At the earliest, a piece of scholarly work called ‘Natyashastra’ was written in the second century BC. Although the work covers all types of performing arts it contains many ideals on music which has been generally abided by in India since it’s time of writing, giving us the idea that the Indian music we recognise today was formed around that time. (8) There is a noticeable divide in the characteristics of music from the north of india and that of the south. A general opinion is that the music from the north is open to more influence from the countries surrounding it whereas the southern music remains more ‘conforming’ to Indian traditions.(14) This opinion however has to be taken in hand with the fact that the north of India fell under Muslim rule for quite an extensive period. Music from the north of India is called Hindustani music and music from the south is called Carnatic. (6)

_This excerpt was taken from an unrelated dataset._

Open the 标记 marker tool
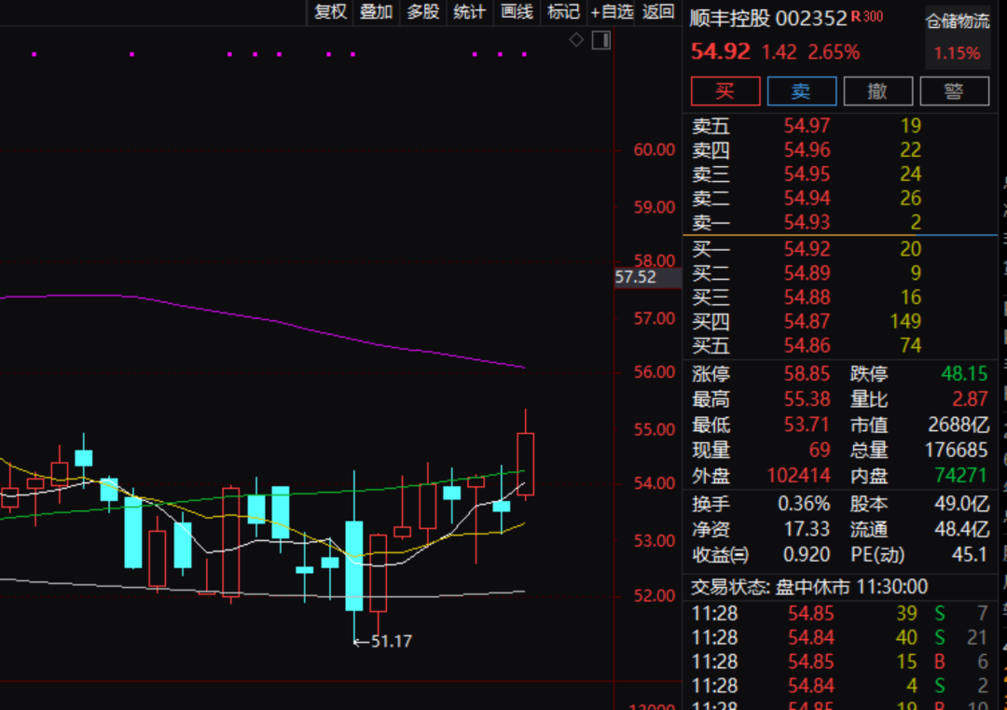Screen dimensions: 1007x710 click(563, 13)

Indian music in terms of structure is based around two relatively simple concepts, rag and tal. Rag is the term used to describe the melody of a composition and tal is the rhythmic section. Rag is similar to what we in the west would know as a scale but with a few differences.  Rags are counted as Sa, Re, Ga, Ma, Pa, Dha, Ni, Sa (rather alike the do re mi scale counting system). Regarding structure, ragas are generally of an ‘AB’ structure with the first section of the raga called ‘alap’ and the second called ‘gat’. The alap stereotypically defines the feeling or ethos of the song and will more frequently than not stick to a single droned note, or key.  Alap also lacks much of a rhythmic intensity. The gat section of a raga is where the rhythmic elements of a piece become more noticeable and everything contributing melody builds together often to a frenzied climatic ending with displays of extreme virtuosity a common sight. (3)



     (A video briefly explaining the basics of Indian music)

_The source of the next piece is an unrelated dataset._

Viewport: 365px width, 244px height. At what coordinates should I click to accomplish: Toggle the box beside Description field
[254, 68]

As a form of world music, Indian traditional music has arguably gained far more attention and appreciation in the West than any other countries’.  Whilst George Harrison and other 60’s musicians associated with psychedelia are the main credit to popularising the music towards western listeners, a number of significant musicians had adapted traits of Indian music into their own in some minor detail.  Gustav Holst composed ‘Savitri’ in 1908, a piece which is based on Hindu literature more than music admittedly, but it was still one of the first representations of Indian culture influencing the western world.(2) Immigration also played an extremely important role, with Indian citizens being allowed to move and settle in the UK due to a 1948 commonwealth act (which also helped other forms of world music shape the music of Britain).(1) After the initial trouble Indians had been confronted by with the British public, people began to realise the cultural diversity these new citizens held and before long people were deeply immersing themselves in Indian culture.  George Harrison was one of those people, and due to his already huge celebrity status, the public also embraced a huge turn-around in their attitude towards Indian immigrants. (11)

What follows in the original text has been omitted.